Seconda parte dell’approfondimento che vi proponiamo in merito al centenario della nascita della Società San Paolo, voluta dal beato Giacomo Alberione, avvenuta nell’agosto del 1914. In questa seconda parte vi proponiamo l’intervista al regista del film, Massimo My.
Cosa l’ha spinta a realizzare questo film? A chi è rivolta la pellicola?
«Il film è nato dalla ricorrenza del centenario, ma è stata una occasione per conoscere meglio don Alberione e mi sono reso conto che nonostante io frequentassi i paolini da quasi 20anni, non lo conoscevo ancora. Questa consapevolezza mi ha spinto a fare un film per la gente comune e coloro che sono più distanti dalla fede e quelli che non conoscono don Alberione. La cosa di cui mi sono reso conto è che don Alberione è stato un uomo con la mentalità estremamente moderna, era proteso in avanti ed ha realizzato un opera di straordinaria complessità per la difficoltà dei tempi nel quale è vissuto. E’ per questo motivo che ho tentato di fare un film storico e non religioso, ricostruendo il contesto storico degli anni in cui ha operato lui ha per evidenziare le difficoltà che è riuscito a superare grazie al totale affidamento a Dio».
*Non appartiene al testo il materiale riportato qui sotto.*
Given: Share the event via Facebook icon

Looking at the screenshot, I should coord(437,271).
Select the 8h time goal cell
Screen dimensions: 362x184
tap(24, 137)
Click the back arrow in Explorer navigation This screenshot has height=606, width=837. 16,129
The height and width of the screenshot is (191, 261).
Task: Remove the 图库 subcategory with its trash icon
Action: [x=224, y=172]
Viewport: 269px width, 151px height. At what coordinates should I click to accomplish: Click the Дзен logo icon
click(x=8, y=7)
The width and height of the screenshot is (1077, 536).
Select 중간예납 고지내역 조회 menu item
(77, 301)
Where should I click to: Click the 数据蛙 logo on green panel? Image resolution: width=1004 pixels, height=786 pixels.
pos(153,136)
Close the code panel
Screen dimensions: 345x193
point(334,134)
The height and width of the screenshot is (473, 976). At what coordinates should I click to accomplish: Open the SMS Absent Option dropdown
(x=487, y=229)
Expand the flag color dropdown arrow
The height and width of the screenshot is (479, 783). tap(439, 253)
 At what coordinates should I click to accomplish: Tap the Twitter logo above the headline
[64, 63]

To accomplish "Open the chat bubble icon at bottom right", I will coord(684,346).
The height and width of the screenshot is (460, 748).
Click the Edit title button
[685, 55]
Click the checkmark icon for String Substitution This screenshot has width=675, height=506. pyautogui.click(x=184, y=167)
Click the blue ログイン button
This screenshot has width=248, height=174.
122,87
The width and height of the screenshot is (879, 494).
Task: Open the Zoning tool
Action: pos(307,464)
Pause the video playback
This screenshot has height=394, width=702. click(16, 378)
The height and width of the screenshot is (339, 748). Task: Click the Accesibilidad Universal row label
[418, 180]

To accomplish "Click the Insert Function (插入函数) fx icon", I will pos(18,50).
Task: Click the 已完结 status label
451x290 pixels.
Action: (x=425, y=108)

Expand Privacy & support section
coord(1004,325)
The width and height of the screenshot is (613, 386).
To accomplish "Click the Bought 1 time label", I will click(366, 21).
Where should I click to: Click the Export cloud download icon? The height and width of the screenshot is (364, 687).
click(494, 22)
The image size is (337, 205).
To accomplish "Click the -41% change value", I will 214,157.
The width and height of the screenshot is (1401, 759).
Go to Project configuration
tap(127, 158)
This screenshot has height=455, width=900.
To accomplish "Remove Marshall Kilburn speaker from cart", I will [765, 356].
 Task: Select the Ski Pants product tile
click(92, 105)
Nel film si ripercorrono i momenti salienti della nascita della Famiglia Paolina, qual è il filo rosso del film?
«Il fil rouge del racconto è l’evoluzione della comunicazione nella Chiesa del XX secolo».
Lei conosce la Famiglia Paolina da tempo, cosa l’ha colpito del carisma di don Alberione?
«Quello che mi ha colpito della figura del primo maestro è stato il suo progetto di portare Dio agli uomini attraverso i mezzi della comunicazione, che ai suoi tempi corrispondevano alla stampa. Lui aveva concepito questo non come una impresa industriale, anche se dal punto di vista pratico lo è dovuto diventare, ma come un apostolato, ovvero come una missione di vita attorno alla quale ha fondato la Famiglia Paolina. Volendo riassumere con le parole di don Silvio Sassi, ex superiore generale della Società San Paolo e recentemente scomparso, don Alberione voleva portare il pulpito fuori dalla chiesa e portarlo dentro le case della gente per raggiungere anche chi non entrava in chiesa. Tutto ciò attraverso i libri, i giornali, riviste e poi televisione, cinema, radio e con tutti i mezzi moderni della comunicazione».
Venendo al film, come è stato realizzato?
«Il film è stato realizzato con le tecnologie più avanzate di lavorazione televisiva: riprese in HD, riprese aeree con droni volanti, computer grafica e post produzione per migliorare l’appeal delle immagini e un importante utilizzo di filmati e fotografie di archivio. Quest’ultimo un vero e proprio patrimonio fondamentale messo a disposizione dall’archivio storico della Famiglia Paolina e acquisito anche da altri archivi internazionali, tra i quali la filmoteca vaticana. Mentre dal punto di vista produttivo il documentario è il risultato di una coproduzione internazionale tra MyMaxEdutaiment, Società San paolo, Mdame (Francia) e Kto (Francia). Questo da al film la possibilità di una diffusione televisiva ampia che porterà il messaggio di don Alberione nel mondo intero un po’ come voleva lui quando ripeteva “la vostra parrocchia sarà il mondo”».